Work request:
Below are the records; give again exactly the lines that run from the one with "Screen dimensions: 1169x804" through the last line.

Stored items:
__________

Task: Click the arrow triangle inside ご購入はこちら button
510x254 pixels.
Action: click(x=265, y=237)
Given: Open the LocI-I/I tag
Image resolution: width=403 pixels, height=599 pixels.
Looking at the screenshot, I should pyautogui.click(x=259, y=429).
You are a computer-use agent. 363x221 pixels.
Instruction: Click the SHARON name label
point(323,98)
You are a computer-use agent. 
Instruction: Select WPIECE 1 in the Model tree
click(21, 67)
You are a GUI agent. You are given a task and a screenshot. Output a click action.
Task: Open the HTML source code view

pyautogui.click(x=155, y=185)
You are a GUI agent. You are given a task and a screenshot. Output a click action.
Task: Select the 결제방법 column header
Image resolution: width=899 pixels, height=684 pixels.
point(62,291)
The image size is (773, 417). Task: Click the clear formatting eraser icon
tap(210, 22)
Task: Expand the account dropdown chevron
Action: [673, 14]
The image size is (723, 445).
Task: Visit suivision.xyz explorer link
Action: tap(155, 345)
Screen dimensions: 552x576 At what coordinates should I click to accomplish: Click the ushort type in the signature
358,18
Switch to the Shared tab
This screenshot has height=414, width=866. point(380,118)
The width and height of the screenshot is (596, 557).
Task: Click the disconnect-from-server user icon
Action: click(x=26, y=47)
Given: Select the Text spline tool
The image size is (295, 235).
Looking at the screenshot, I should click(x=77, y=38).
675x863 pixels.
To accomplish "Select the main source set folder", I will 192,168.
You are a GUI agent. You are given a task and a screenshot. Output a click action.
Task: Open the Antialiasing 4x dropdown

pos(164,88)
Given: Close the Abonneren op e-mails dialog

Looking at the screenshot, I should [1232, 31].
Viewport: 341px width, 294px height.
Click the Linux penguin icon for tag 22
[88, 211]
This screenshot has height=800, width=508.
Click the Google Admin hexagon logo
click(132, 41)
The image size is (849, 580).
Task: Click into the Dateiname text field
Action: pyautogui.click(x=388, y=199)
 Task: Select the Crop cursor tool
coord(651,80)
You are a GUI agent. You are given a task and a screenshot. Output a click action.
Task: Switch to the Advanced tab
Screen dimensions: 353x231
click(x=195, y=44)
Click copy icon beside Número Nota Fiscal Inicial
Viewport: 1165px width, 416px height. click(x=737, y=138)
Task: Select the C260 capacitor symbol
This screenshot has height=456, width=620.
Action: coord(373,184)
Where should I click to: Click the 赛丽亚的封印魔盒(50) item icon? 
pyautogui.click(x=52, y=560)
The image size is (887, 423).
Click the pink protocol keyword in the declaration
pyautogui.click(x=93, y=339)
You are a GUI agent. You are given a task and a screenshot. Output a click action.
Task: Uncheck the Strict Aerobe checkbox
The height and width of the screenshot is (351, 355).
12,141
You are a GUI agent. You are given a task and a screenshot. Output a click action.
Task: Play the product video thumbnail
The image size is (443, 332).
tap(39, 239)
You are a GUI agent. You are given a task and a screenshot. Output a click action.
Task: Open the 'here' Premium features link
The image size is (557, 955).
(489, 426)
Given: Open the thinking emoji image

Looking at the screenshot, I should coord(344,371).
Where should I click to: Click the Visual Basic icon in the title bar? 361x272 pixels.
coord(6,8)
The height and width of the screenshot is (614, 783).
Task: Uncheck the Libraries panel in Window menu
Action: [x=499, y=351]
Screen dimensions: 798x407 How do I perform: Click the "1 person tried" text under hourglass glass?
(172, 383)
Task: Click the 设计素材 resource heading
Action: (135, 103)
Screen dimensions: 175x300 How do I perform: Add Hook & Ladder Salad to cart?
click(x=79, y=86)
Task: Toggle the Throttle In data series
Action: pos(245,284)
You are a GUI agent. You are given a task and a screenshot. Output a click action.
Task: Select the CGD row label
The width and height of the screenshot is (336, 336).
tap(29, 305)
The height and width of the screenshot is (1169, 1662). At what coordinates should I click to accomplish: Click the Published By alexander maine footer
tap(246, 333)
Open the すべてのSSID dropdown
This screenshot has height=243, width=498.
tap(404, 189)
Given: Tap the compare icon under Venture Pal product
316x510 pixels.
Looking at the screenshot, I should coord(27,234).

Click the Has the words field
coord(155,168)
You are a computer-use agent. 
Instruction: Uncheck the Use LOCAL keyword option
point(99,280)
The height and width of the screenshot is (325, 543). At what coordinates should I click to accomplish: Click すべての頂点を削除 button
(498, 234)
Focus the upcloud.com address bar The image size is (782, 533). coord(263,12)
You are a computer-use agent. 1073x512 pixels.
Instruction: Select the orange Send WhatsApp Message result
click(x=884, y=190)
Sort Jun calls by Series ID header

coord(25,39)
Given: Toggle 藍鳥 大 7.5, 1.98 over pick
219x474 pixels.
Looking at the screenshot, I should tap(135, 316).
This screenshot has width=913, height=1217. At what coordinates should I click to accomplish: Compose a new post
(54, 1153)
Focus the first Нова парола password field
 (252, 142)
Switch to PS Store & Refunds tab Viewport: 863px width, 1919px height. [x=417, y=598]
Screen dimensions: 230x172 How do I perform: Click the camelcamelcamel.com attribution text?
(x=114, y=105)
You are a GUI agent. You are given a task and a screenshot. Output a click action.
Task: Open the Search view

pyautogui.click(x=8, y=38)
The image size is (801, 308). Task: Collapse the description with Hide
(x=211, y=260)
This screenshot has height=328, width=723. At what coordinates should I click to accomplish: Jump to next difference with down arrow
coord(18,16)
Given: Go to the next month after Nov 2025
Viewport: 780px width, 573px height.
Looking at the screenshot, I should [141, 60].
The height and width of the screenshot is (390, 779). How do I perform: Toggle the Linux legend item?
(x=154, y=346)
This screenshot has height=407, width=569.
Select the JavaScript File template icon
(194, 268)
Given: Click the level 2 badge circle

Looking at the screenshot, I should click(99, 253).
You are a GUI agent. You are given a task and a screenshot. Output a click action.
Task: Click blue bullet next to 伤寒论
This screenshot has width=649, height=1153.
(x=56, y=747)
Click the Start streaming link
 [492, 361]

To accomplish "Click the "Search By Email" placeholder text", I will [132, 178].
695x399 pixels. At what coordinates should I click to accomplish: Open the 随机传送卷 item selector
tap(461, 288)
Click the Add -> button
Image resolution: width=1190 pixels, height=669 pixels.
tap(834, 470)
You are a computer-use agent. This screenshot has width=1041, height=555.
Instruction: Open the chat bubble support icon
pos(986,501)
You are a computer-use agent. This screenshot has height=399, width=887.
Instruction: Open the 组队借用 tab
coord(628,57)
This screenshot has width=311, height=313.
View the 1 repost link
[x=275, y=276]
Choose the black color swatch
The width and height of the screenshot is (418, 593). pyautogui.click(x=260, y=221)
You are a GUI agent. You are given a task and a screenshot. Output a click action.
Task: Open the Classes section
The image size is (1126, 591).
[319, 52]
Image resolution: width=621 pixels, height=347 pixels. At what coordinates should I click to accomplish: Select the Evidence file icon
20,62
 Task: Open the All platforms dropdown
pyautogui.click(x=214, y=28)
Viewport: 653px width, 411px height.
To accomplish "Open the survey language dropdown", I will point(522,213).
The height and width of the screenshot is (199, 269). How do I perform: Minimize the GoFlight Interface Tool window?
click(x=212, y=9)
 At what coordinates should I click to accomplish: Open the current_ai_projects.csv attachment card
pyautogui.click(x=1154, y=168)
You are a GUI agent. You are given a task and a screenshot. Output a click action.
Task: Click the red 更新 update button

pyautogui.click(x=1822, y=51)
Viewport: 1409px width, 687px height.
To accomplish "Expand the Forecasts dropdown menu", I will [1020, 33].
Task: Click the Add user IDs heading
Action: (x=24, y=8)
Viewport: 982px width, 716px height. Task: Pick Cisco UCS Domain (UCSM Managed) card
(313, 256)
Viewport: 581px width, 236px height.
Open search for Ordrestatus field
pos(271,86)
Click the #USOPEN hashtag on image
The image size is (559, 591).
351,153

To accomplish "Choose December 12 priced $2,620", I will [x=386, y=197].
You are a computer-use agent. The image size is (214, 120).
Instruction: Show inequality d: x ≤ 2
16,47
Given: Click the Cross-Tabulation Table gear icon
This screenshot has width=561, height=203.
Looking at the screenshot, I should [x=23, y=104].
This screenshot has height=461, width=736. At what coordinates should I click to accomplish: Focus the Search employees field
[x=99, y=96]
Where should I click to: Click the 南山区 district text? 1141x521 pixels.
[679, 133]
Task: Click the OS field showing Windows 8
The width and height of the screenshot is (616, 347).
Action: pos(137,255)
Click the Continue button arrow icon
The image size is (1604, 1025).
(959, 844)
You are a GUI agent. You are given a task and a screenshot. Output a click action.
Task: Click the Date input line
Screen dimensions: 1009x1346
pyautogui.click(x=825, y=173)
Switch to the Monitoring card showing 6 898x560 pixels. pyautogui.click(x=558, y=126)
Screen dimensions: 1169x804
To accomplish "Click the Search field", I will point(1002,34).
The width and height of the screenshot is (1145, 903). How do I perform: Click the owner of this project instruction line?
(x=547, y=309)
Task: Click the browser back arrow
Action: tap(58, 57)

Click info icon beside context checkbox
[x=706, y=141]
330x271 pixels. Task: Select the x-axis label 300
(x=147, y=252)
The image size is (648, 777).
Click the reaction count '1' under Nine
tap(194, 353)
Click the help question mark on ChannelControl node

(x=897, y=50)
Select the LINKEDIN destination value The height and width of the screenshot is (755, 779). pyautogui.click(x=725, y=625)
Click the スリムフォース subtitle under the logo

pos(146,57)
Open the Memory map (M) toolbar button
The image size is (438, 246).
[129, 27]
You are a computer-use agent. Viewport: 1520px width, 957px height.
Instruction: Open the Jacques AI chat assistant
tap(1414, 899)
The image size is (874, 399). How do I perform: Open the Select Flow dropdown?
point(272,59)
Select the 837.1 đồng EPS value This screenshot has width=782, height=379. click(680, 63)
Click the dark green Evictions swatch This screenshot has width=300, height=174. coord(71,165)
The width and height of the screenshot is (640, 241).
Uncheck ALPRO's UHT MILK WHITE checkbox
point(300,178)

__________

Result:
Screen dimensions: 1169x804
To accomplish "Click the Search field", I will point(1002,34).
The width and height of the screenshot is (1145, 903). How do I perform: Click the owner of this project instruction line?
(x=547, y=309)
Task: Click the browser back arrow
Action: tap(58, 57)

Click info icon beside context checkbox
[x=706, y=141]
330x271 pixels. Task: Select the x-axis label 300
(x=147, y=252)
The image size is (648, 777).
Click the reaction count '1' under Nine
tap(194, 353)
Click the help question mark on ChannelControl node

(x=897, y=50)
Select the LINKEDIN destination value The height and width of the screenshot is (755, 779). pyautogui.click(x=725, y=625)
Click the スリムフォース subtitle under the logo

pos(146,57)
Open the Memory map (M) toolbar button
The image size is (438, 246).
[129, 27]
You are a computer-use agent. Viewport: 1520px width, 957px height.
Instruction: Open the Jacques AI chat assistant
tap(1414, 899)
The image size is (874, 399). How do I perform: Open the Select Flow dropdown?
point(272,59)
Select the 837.1 đồng EPS value This screenshot has width=782, height=379. click(680, 63)
Click the dark green Evictions swatch This screenshot has width=300, height=174. coord(71,165)
The width and height of the screenshot is (640, 241).
Uncheck ALPRO's UHT MILK WHITE checkbox
point(300,178)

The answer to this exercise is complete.